[PATCH] powerpc/tm: Set MSR[TS] just prior to recheckpoint

Thu Nov 22 05:32:31 AEDT 2018

hi Michael,

On 11/20/18 8:34 AM, Michael Ellerman wrote:
> Hi Breno,
> 
> Thanks for chasing this one down.
> 
> Breno Leitao <leitao at debian.org> writes:
> 
>> On a signal handler return, the user could set a context with MSR[TS] bits
>> set, and these bits would be copied to task regs->msr.
>>
>> At restore_tm_sigcontexts(), after current task regs->msr[TS] bits are set,
>> several __get_user() are called and then a recheckpoint is executed.
>>
>> This is a problem since a page fault (in kernel space) could happen when
>> calling __get_user(). If it happens, the process MSR[TS] bits were
>> already set, but recheckpoint was not executed, and SPRs are still invalid.
>>
>> The page fault can cause the current process to be de-scheduled, with
>> MSR[TS] active and without tm_recheckpoint() being called.  More
>> importantly, without TEXAR[FS] bit set also.
>>
>> Since TEXASR might not have the FS bit set, and when the process is
>> scheduled back, it will try to reclaim, which will be aborted because of
>> the CPU is not in the suspended state, and, then, recheckpoint. This
>> recheckpoint will restore thread->texasr into TEXASR SPR, which might be
>> zero, hitting a BUG_ON().
>>
>> 	[ 2181.457997] kernel BUG at arch/powerpc/kernel/tm.S:446!
> 
> As Mikey said, would be good to have at least the stack trace & NIP
> here, if not the full oops.

Ack!

>> This patch simply delays the MSR[TS] set, so, if there is any page fault in
>> the __get_user() section, it does not have regs->msr[TS] set, since the TM
>> structures are still invalid, thus avoiding doing TM operations for
>> in-kernel exceptions and possible process reschedule.
>>
>> With this patch, the MSR[TS] will only be set just before recheckpointing
>> and setting TEXASR[FS] = 1, thus avoiding an interrupt with TM registers in
>> invalid state.
> 
> To make this safe when PREEMPT is enabled we need to preempt_disable() /
> enable() around the setting of regs->msr and the recheckpoint.
> 
> That could also serve as nice documentation.
> 
> I guess the other question is whether it should be the job of
> tm_recheckpoint() to set regs->msr, given that it already hard disables
> interrupts.
> 
> eg. we'd set the TM flags in a local msr variable and pass the to
> tm_recheckpoint(), it would then assign that to regs->msr in the IRQ
> disabled section. Though there's many callers of tm_recheckpoint() that
> don't need that behaviour, so it would probably need to be factored out.

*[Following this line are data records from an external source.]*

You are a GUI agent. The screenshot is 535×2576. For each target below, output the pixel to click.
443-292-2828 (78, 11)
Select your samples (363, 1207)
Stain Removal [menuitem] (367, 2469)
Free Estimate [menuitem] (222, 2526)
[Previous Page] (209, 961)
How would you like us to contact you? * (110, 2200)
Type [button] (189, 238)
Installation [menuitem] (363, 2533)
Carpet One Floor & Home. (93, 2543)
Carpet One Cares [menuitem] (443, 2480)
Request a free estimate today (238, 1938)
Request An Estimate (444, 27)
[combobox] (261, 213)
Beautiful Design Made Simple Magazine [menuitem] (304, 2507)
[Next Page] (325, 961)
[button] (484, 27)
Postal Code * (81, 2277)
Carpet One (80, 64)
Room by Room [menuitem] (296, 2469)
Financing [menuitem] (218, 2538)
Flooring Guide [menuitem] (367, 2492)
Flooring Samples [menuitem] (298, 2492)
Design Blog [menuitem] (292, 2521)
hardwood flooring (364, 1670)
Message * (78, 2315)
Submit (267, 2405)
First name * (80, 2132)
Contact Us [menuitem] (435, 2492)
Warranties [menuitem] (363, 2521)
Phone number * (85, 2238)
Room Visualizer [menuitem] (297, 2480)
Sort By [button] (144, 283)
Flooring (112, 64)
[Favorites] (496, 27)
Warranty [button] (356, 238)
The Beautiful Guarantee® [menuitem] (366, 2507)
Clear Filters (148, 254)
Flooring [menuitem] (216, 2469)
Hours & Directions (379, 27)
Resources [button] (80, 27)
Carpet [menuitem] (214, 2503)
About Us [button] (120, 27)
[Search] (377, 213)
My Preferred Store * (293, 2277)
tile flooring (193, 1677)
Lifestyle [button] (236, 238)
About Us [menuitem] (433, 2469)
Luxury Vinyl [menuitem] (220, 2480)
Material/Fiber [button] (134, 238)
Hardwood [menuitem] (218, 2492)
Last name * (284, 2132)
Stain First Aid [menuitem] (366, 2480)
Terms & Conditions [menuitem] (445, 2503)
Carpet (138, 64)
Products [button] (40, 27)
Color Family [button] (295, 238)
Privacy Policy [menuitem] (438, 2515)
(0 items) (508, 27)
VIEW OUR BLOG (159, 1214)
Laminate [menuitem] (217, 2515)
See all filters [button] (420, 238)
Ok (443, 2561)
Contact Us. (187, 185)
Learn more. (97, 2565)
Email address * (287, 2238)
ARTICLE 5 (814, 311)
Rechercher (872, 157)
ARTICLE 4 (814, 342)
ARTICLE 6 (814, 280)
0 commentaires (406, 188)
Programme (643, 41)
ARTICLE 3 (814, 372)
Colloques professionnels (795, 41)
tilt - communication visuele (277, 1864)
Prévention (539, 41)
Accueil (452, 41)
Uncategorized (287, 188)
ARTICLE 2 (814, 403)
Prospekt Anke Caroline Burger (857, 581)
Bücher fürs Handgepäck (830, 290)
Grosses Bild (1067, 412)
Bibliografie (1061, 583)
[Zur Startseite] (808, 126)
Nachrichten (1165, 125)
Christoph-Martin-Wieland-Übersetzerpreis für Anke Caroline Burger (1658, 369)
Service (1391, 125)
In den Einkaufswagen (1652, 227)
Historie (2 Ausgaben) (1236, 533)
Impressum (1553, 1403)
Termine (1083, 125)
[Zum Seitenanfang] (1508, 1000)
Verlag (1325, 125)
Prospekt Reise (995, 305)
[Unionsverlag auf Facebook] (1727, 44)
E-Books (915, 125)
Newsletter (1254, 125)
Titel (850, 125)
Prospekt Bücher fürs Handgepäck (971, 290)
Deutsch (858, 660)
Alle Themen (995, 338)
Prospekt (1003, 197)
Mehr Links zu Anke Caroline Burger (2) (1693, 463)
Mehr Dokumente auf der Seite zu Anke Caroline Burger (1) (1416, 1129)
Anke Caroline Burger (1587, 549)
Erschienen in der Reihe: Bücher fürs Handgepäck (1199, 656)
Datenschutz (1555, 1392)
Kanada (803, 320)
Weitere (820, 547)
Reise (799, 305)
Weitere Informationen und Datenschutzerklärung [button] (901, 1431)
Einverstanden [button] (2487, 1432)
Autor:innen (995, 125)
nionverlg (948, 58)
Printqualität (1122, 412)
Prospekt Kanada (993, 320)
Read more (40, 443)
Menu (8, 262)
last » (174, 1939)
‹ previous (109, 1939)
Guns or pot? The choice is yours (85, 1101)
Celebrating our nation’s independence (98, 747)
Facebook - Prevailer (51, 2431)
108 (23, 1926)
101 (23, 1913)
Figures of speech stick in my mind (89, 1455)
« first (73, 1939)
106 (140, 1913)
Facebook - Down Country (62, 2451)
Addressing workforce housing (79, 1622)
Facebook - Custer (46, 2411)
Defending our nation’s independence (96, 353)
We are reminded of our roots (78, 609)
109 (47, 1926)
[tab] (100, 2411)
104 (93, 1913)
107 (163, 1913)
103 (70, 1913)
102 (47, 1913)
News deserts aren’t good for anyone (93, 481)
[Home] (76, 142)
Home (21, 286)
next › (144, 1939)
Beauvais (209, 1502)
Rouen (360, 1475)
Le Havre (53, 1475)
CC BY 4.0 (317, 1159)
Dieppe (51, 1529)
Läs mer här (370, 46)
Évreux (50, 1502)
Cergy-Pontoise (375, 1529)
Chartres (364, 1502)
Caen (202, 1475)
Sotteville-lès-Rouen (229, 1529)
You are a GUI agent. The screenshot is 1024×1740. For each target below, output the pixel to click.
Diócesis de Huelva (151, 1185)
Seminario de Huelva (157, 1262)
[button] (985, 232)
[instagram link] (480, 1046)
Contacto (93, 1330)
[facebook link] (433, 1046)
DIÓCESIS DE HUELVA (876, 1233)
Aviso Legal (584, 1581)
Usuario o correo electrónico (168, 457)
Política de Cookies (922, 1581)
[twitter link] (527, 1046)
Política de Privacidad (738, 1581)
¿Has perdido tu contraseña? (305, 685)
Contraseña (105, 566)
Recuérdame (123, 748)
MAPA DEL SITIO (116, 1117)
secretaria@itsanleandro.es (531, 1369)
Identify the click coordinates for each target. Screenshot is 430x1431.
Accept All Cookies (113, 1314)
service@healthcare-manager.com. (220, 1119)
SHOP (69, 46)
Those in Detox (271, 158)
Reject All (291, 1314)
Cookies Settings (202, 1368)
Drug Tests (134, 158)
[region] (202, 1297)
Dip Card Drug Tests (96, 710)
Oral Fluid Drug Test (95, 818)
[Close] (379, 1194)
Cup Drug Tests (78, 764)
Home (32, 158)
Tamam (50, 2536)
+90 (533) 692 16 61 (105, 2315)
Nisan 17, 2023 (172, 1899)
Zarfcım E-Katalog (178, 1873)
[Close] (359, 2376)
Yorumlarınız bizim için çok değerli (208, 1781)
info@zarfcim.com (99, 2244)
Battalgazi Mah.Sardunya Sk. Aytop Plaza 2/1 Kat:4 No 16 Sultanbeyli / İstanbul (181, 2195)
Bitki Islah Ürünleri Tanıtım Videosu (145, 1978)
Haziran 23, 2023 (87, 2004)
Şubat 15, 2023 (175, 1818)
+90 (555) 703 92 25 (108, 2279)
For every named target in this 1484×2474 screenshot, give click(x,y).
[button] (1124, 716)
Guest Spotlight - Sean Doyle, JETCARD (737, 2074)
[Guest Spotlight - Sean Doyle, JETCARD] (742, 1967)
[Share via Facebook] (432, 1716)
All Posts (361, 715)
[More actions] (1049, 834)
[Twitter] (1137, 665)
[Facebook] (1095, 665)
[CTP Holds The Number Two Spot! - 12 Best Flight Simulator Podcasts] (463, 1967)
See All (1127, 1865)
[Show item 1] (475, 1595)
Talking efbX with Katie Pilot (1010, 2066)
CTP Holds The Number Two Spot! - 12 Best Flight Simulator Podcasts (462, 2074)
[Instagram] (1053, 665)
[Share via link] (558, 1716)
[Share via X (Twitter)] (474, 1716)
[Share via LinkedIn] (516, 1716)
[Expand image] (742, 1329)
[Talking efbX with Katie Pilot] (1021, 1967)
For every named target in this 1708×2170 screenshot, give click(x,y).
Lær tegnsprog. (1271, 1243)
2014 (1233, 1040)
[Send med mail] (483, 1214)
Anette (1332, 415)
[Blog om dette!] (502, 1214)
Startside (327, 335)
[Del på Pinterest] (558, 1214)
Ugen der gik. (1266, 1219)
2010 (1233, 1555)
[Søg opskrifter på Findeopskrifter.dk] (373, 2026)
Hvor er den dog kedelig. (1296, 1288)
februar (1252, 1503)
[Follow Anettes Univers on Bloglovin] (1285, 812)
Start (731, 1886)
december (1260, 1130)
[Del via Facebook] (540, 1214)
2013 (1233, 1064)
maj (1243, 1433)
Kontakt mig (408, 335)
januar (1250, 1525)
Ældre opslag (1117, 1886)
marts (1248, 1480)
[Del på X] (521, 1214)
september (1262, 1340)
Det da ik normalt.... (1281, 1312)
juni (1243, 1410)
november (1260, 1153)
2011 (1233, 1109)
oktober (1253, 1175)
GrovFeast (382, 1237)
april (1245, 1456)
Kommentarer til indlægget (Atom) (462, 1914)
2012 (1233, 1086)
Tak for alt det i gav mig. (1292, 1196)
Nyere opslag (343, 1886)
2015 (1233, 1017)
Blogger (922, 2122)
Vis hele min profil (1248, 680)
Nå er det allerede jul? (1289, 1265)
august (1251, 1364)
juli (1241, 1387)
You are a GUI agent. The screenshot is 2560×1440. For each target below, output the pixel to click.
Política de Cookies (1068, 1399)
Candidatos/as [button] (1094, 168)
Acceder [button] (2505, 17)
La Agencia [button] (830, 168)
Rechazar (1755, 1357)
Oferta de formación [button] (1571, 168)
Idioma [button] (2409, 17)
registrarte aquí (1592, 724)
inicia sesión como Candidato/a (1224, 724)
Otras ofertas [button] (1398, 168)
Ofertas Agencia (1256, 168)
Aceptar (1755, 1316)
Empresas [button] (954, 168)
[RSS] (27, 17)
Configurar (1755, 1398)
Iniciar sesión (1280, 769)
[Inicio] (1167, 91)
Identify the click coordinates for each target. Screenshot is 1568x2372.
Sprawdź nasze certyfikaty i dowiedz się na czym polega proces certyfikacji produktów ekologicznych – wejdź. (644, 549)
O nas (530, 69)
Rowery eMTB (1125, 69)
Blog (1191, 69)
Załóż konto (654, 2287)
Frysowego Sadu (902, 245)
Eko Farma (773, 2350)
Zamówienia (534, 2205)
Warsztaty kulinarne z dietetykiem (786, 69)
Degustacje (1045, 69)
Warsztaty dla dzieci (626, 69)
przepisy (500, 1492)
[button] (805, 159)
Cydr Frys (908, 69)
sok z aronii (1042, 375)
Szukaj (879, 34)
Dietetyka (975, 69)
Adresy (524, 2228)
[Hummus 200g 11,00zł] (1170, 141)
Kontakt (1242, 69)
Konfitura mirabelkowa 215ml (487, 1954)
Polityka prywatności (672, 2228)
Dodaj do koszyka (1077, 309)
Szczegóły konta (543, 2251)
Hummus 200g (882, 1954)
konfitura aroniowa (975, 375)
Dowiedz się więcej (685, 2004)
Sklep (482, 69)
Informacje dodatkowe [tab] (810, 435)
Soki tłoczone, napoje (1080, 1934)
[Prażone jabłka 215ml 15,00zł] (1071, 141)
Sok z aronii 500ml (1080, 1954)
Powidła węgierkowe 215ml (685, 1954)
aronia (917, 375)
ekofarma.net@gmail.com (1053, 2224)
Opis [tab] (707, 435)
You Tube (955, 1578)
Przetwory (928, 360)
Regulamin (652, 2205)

Right, that might be doable, but I am wondering if it isn't better to create
a new function that does it as below:

void tm_set_msr_and_recheckpoint(struct pt_regs *regs, u64 msr)
{
       preempt_disable();
       regs->msr = msr;
       tm_recheckpoint();
       preempt_enable();
}

I understand that preempt_disable() does a better work disabling preemption
compared to disabling IRQ. Also, it does not change the API just for this
very specific signal case.

>> It is not possible to move tm_recheckpoint to happen earlier, because it is
>> required to get the checkpointed registers from userspace, with
>> __get_user(), thus, the only way to avoid this undesired behavior is
>> delaying the MSR[TS] set, as done in this patch.
> 
> I think the root cause here is that we're copying into the live regs of
> current. That has obviously worked in the past, because the register
> state wasn't used until we returned back to userspace. But that's no
> longer true with TM. And even so it's quite subtle. I also suspect some
> of our FP/VEC handling may not work correctly if we're scheduled part
> way through restoring the regs.

I got your point and I think we have a risk of corrupting the regs if MSR[TS]
is set and we do page_fault->recheckpoint/recheclaim in the middle of
__get_user() chunks.

> What might work better is if we copy all the regs into temporary space
> and then with interrupts disabled we copy them into the task. That way
> we should never be scheduled with a half-populated set of regs.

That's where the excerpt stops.